- GEGEVEN OPDRACHT: Wijzig alles vanaf de regel met "The height and width of the screenshot is (525, 567)." tot en met het einde van de items door "thumbnail" te vervangen door "preview image", en houd de rest ongewijzigd. Laat de afbeeldingen weg uit je antwoord.

- MATERIAAL VOOR OPDRACHT:
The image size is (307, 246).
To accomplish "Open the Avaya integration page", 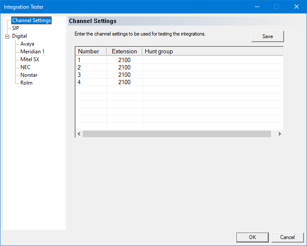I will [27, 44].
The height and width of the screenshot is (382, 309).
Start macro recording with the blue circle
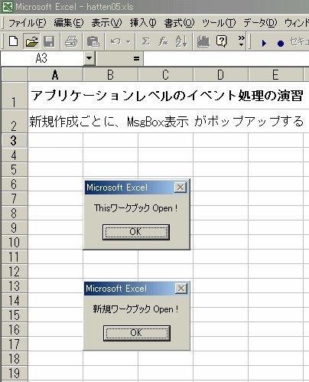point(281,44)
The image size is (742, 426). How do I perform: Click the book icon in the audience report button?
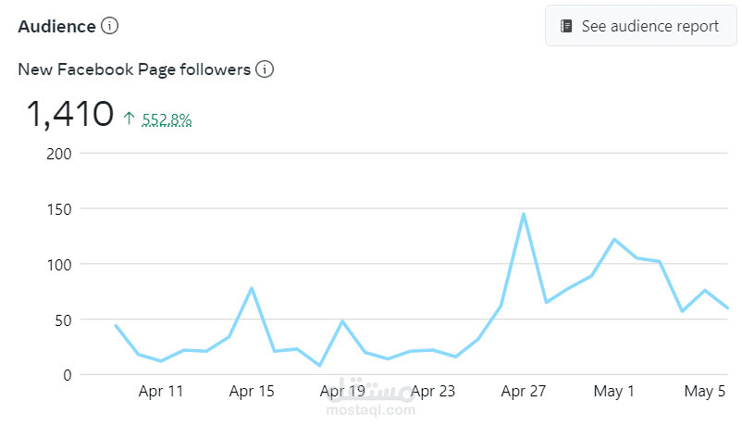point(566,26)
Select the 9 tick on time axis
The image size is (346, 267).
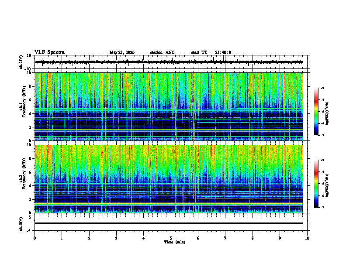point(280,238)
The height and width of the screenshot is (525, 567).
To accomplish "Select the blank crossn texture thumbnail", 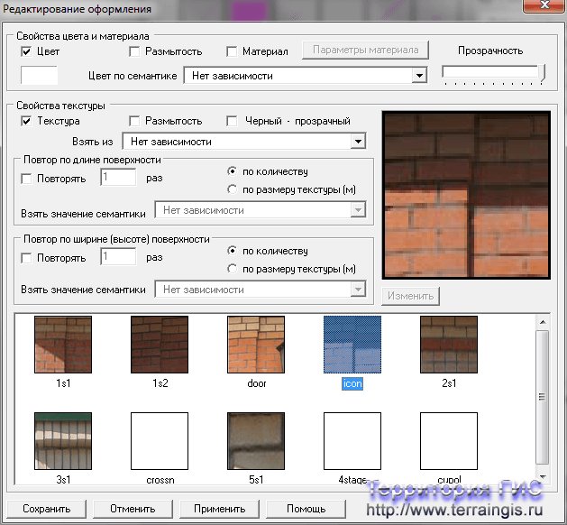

- DEFINITIEF ANTWOORD:
The height and width of the screenshot is (525, 567).
To accomplish "Select the blank crossn texture preview image", 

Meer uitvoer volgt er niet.